ABOUT THIS TASK: Take the records below and set down exactly the lines from the one with "This screenshot has width=1300, height=600." to the one with "The width and", ends included; do not copy the pictures.

PROVIDED RECORDS:
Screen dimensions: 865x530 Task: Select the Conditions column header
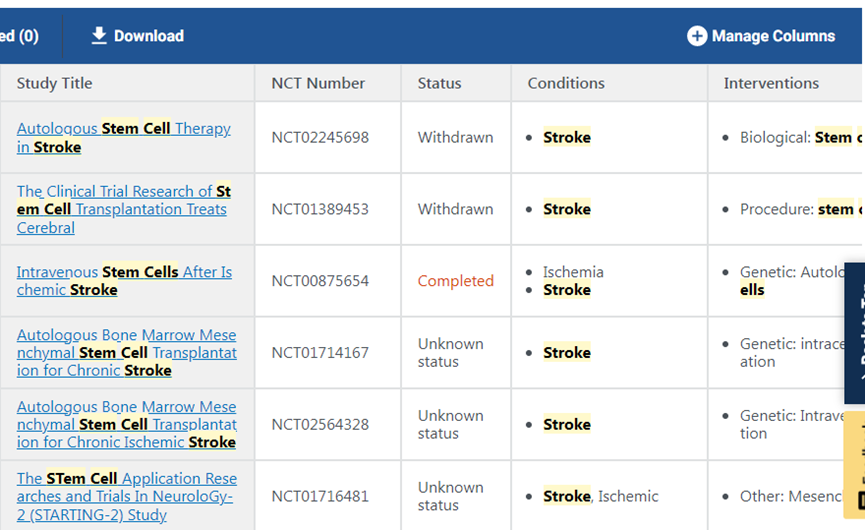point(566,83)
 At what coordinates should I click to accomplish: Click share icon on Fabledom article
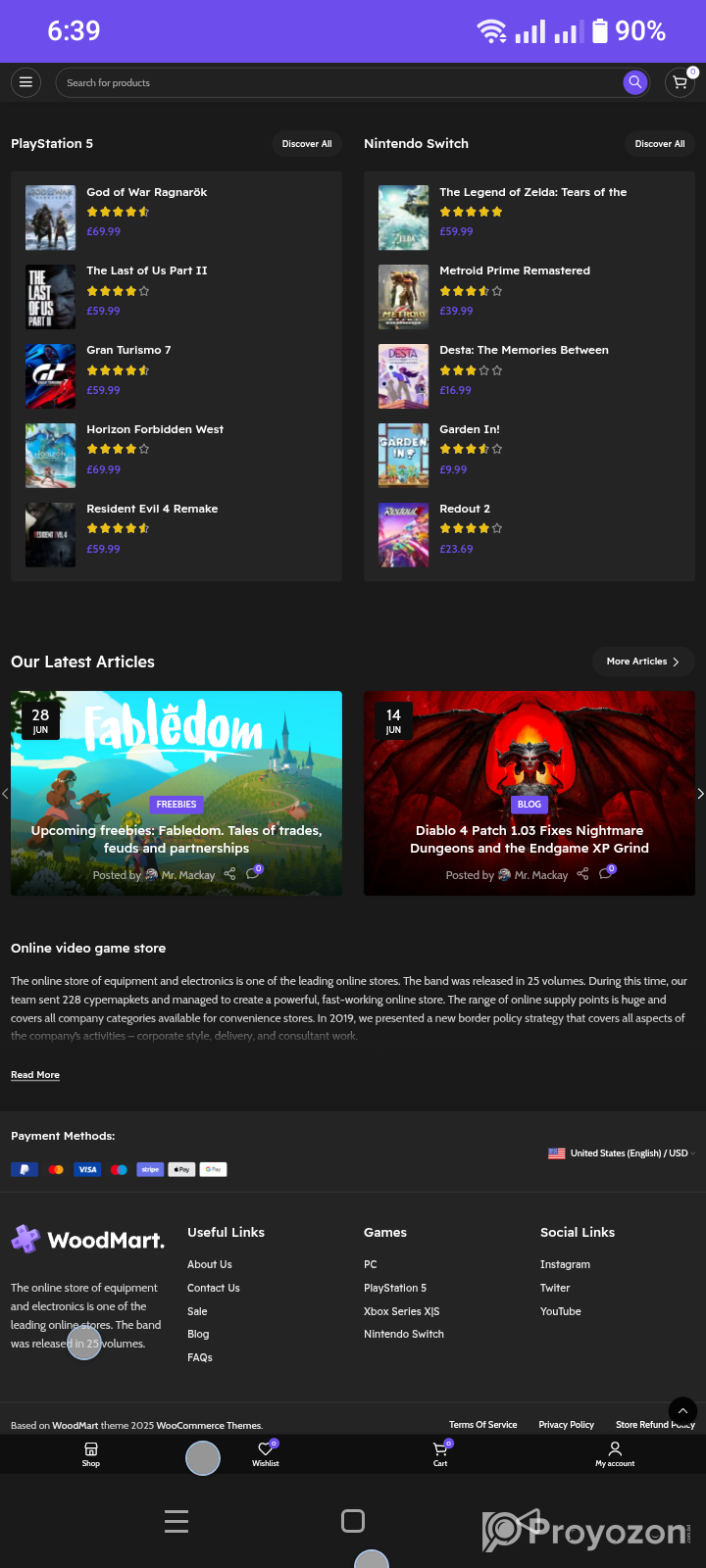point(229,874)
--
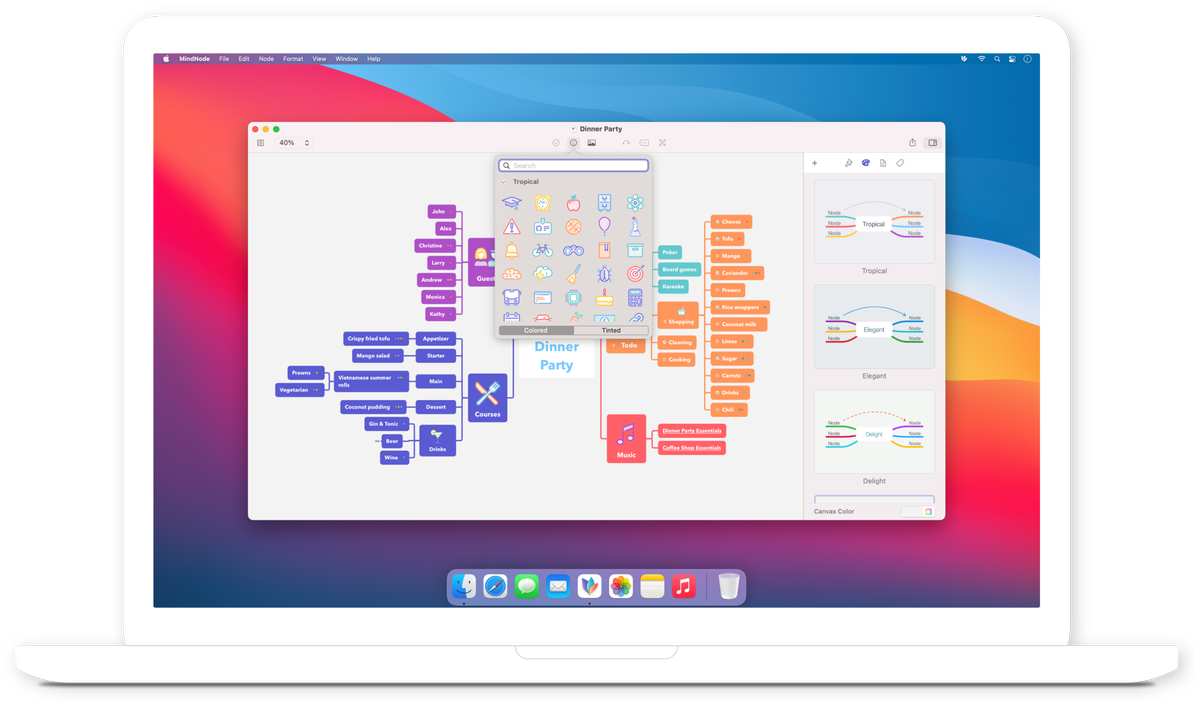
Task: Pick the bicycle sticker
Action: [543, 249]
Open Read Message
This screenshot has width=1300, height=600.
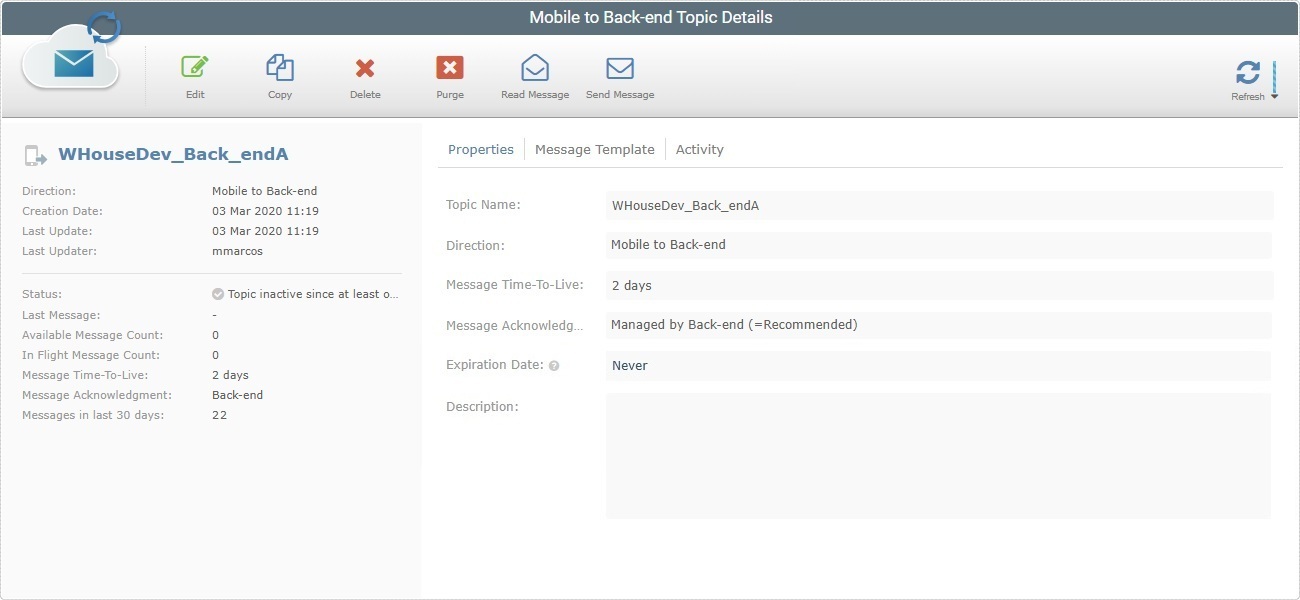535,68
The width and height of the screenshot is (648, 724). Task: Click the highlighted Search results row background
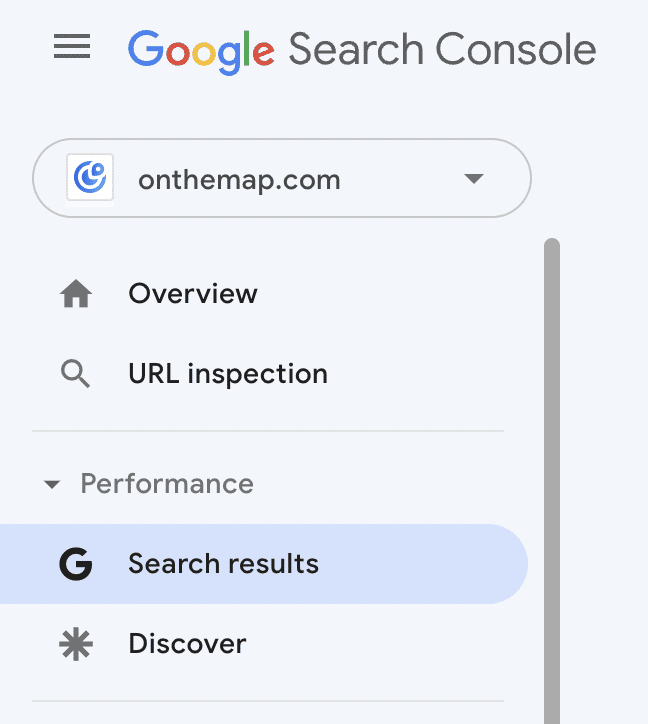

OUTPUT FOR THIS EXERCISE:
This screenshot has width=1300, height=600.
535,68
The width and height of the screenshot is (648, 724). Task: Click the highlighted Search results row background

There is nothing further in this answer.